Silently berating himself for insulting the professor’s livelihood, Blake tossed the tequila into his mouth and threw back his head to swallow. “That comment didn’t come out the way I intended,” he strained to say through a burning aftertaste.
“Actually teaching was a concession for me.” Not wanting a young drinker to show him up, the old man downed his tequila without the slightest cringe of his sunken cheeks.
“I always thought you were passionate about teaching,” Blake said thoughtfully.
“I became passionate after the fact,” the professor said. “There are a few things about my past that I never shared with you, or anyone for that matter, besides Constance. Ghosts you can call them. Being a humble professor and subservient member of society kept them from haunting me. The advantage I have now is that ghosts can’t haunt a dead man, or a man who is ready to die.”
“Talking about them seems to invigorate you.”
“That’s God’s doing. As I told you, he left me alone in the world for a reason. I also believe he kept you out of NASA for a reason.
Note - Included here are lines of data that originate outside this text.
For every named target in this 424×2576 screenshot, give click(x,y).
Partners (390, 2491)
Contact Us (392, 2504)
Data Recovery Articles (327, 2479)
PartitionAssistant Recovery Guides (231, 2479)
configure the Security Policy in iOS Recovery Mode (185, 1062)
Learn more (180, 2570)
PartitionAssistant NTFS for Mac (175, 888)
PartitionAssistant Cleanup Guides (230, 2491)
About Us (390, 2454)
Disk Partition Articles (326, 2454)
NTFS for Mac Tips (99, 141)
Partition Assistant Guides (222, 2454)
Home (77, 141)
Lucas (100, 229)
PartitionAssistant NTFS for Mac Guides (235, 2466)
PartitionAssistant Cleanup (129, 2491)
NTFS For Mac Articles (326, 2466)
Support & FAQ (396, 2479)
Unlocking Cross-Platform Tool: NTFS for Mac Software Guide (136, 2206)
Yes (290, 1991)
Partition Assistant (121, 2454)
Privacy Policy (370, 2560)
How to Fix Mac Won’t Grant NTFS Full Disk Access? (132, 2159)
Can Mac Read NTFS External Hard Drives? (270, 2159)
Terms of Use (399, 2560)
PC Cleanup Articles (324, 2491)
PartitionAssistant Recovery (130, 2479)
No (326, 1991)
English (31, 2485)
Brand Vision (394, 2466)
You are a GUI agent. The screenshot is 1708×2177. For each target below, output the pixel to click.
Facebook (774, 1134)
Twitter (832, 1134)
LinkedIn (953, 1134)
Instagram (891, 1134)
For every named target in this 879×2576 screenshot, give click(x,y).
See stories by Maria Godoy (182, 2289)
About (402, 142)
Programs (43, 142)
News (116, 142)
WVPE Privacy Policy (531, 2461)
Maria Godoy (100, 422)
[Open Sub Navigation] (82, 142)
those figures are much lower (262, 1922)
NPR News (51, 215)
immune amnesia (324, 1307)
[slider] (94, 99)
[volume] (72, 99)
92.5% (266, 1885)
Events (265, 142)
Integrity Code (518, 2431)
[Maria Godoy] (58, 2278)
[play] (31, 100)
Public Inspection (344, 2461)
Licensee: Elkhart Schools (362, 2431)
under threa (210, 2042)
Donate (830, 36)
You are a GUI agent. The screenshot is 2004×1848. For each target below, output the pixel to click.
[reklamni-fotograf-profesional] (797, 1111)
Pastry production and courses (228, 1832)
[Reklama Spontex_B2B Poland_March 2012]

Instead of getting down on yourself, you need to find out what that reason is.”
“Something tells me you already know.”
“I have an option for you to consider. That’s all.”
“I’m wasting my days working out and lying in the sun,” Blake admitted. “I could use some options at this point.”
“There’s a project I’ve been working on since Constance passed. The timing is ripe for you to get involved. I think we can convince the department chairs to allow you to conduct an ad hoc field of study for your Ph.D. based on our research. I’ll see that your tuition is covered and you have money to live on, and maybe have some left over for a change.”
“This is a surprise.”
“The experience will also be crucial to your future plans. There’s no doubt that space exploration will become more privatized in your lifetime. The foreign space agencies are also working with American firms, planning shuttle programs far more advanced than NASA’s. This research will enable you to mold your future with these private companies. To hell with NASA and any regrets you might have about not becoming a doctor. I’m going to put you in control of your destiny.”
“Sounds like you have it all planned.”
“Just some ideas … with tremendous potential.”
“What’s the topic?”
“Gravitational-based propulsion systems. I’m going to teach you to build your own spaceship.”
“Where’d all this come from?”
“My very distant past.”
Blake took a moment to comprehend everything the professor had just dropped on him. “On the surface you make it sound too simple to pass up.”
“The topic has a few drawbacks,” the professor admitted.
“Like what?”
“Don’t worry about that now. Take a few days to mull over continuing your education. If it sits well with you, I’ll tell you more.” The professor was still waiting to hear from Special Agent Kendricks on the specifics of their deal, and that determined the extent he would include Blake in his work for Operation Patriot.